* START RECORDS SHOWN *

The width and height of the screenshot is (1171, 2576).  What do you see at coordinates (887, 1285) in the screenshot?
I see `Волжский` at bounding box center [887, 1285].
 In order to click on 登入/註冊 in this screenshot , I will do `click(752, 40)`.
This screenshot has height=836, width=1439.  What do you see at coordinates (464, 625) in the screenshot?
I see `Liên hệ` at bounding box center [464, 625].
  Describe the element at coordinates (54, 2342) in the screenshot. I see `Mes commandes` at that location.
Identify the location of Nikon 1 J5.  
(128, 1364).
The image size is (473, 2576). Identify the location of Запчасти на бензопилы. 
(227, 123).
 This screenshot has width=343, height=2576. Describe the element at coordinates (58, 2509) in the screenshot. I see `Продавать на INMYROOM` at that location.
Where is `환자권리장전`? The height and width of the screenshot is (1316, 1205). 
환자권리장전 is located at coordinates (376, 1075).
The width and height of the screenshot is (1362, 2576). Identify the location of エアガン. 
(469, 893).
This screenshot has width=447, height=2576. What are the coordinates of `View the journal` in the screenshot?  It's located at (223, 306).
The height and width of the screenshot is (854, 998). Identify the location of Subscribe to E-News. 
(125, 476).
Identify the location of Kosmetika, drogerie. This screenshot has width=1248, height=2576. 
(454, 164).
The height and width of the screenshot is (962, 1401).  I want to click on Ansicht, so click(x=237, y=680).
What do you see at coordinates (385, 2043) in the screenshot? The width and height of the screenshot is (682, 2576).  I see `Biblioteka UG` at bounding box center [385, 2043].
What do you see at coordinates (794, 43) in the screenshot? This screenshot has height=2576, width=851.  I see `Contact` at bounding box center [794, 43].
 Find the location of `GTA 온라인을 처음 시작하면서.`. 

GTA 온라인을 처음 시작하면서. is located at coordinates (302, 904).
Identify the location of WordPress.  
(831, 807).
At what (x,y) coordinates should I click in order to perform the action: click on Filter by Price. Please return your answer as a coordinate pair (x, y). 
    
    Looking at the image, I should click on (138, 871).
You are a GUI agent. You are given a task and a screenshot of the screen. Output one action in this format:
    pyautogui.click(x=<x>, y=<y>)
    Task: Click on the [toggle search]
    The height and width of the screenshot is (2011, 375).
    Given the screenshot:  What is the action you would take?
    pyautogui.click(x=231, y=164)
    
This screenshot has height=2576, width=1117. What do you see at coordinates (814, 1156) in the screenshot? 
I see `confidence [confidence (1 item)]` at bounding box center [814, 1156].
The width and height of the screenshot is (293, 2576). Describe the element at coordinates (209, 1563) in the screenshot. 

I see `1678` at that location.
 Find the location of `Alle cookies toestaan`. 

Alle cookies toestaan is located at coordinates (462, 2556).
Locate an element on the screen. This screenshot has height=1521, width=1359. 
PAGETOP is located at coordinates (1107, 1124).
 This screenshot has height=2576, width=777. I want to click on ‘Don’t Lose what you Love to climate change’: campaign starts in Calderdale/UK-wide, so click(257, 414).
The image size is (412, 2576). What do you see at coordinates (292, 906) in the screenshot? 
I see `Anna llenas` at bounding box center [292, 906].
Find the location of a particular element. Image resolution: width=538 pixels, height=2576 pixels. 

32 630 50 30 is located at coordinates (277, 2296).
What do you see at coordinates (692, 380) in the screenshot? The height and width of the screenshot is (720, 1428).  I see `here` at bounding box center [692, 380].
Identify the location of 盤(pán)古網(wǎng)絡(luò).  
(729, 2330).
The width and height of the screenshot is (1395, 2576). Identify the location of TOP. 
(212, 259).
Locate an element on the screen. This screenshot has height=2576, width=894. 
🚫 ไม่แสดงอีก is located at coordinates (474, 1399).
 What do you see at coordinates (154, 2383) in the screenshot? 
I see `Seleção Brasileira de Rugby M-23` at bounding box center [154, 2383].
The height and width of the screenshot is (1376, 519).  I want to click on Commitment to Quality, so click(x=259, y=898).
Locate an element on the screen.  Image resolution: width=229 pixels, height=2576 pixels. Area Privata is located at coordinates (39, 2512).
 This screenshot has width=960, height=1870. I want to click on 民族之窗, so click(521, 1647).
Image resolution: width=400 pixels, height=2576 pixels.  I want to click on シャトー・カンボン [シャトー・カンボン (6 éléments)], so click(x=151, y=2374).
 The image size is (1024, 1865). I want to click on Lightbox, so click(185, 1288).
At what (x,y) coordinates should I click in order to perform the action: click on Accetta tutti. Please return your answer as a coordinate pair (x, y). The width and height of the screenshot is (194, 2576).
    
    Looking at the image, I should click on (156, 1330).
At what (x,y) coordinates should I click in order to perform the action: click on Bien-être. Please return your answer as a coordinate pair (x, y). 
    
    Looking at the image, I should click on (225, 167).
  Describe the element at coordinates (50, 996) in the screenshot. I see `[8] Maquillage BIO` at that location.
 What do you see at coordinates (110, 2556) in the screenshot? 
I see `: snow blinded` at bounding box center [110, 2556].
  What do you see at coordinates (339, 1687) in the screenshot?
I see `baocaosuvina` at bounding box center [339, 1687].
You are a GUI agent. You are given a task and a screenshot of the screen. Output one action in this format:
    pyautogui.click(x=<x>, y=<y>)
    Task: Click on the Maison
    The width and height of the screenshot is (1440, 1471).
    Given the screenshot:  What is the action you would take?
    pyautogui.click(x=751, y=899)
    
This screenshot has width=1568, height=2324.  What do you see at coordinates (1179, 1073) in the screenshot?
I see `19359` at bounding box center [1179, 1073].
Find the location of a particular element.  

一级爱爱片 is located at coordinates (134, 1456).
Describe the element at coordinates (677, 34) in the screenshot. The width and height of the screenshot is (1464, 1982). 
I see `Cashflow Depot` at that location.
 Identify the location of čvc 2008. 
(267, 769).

* END RECORDS SHOWN *

→ **PROMPT**:
Replace "Identify" with "Locate" in the material, from its first line up to and including the line with "(128, 1364).", and give those lines again with nothing else changed.

→ **SOLUTION FOR THIS PROBLEM**:
The width and height of the screenshot is (1171, 2576).  What do you see at coordinates (887, 1285) in the screenshot?
I see `Волжский` at bounding box center [887, 1285].
 In order to click on 登入/註冊 in this screenshot , I will do `click(752, 40)`.
This screenshot has height=836, width=1439.  What do you see at coordinates (464, 625) in the screenshot?
I see `Liên hệ` at bounding box center [464, 625].
  Describe the element at coordinates (54, 2342) in the screenshot. I see `Mes commandes` at that location.
Locate the location of Nikon 1 J5.  
(128, 1364).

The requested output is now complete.